Sid Herdi Kusuma, Deputi Komisioner bidang Pemanfaatan Dana Tapera, menjelaskan bahwa program ini merupakan upaya perluasan akses kepemilikan rumah pertama bagi Masyarakat Berpenghasilan Rendah (MBR), termasuk sektor informal. Program ini menjadi bukti nyata keberpihakan pemerintah terhadap kelompok pekerja yang selama ini mungkin sulit mengakses pembiayaan perumahan konvensional.

Tahun ini, BP Tapera telah mendapatkan alokasi kuota rumah subsidi sebanyak 350.000 unit secara nasional. Dari total kuota tersebut, sebanyak 15% telah dialokasikan khusus untuk pekerja sektor informal, yang mana di dalamnya mencakup para driver ojek online.

"Insyaallah dengan upaya kita bersama, driver Gojek dapat memiliki rumah.

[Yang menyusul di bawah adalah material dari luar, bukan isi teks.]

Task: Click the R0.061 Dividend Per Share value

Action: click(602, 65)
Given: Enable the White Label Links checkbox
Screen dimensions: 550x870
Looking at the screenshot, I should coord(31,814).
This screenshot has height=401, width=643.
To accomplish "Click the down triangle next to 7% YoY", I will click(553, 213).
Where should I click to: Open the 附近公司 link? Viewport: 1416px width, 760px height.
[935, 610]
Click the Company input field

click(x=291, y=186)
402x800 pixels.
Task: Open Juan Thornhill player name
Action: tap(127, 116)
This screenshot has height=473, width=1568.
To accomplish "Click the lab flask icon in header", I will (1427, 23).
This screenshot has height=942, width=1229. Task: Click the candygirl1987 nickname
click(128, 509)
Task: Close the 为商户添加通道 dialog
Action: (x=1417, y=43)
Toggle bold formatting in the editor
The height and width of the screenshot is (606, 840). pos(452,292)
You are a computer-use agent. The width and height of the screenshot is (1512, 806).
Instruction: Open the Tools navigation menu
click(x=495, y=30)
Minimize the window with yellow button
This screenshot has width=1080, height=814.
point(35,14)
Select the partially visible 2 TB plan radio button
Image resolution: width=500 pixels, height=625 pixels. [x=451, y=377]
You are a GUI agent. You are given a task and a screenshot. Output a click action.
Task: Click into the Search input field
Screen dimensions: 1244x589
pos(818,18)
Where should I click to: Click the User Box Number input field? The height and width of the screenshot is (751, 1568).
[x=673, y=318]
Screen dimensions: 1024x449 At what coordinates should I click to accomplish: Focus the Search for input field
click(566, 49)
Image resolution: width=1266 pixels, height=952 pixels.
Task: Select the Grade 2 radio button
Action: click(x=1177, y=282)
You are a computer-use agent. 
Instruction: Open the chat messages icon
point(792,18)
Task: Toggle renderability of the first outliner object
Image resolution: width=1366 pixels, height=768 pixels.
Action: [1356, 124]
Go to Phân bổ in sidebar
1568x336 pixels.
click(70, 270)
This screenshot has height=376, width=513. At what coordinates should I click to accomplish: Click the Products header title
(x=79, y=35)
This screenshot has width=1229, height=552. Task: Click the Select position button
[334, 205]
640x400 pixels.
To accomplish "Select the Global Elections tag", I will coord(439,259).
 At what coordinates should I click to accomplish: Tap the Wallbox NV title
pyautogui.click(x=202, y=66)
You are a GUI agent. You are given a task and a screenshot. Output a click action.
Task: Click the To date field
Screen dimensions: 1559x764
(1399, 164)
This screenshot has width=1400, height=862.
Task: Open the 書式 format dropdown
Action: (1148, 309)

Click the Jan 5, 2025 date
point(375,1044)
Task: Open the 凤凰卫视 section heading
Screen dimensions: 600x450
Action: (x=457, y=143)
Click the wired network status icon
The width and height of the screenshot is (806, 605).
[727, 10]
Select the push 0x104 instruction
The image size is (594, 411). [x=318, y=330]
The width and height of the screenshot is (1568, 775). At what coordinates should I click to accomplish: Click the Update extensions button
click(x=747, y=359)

Yang sangat spesial dari kegiatan ini kita didukung pengembang-asosiasi, kita akan mengulirkan DP 0%," ucap Sid Herdi Kusuma mengenai terobosan skema DP nol persen dalam program ini. Skema DP 0% ini menegaskan komitmen untuk mempermudah driver Gojek yang memiliki penghasilan namun belum memiliki hunian sendiri.

Program KPR khusus ini memiliki sejumlah kriteria yang harus dipenuhi oleh calon penerima manfaat, di samping status mereka sebagai pekerja informal. Kriteria tersebut mencakup usia calon penerima manfaat antara 21 hingga 45 tahun, serta harus memenuhi standar kinerja tertentu dalam menyelesaikan perjalanan (trip) dan jam online bulanan.

Selain persyaratan kinerja dan usia, calon penerima manfaat juga wajib memenuhi kriteria MBR dan yang terpenting, belum pernah memiliki rumah sebelumnya. Hal ini ditekankan agar bantuan pembiayaan yang diberikan dapat benar-benar tepat sasaran sesuai tujuan subsidi pemerintah.

"Dia menegaskan bahwa pihaknya tetap akan menjalankan proses verifikasi dan penilaian kelayakan terhadap setiap calon penerima manfaat untuk memastikan bantuan pembiayaan tepat sasaran," sebagaimana disampaikan oleh Sid Herdi Kusuma mengenai proses seleksi yang tetap ketat.

Sid Herdi juga menyoroti pentingnya aspek edukasi keuangan dalam keberhasilan program jangka panjang ini. "Edukasi harus dilakukan secara berkelanjutan, baik kepada pengemudi maupun anggota keluarganya. Mereka perlu memahami pentingnya mengelola keuangan secara bijak, mengurangi pengeluaran yang tidak produktif, serta menjaga kualitas kredit agar tetap memenuhi persyaratan pembiayaan perumahan," katanya.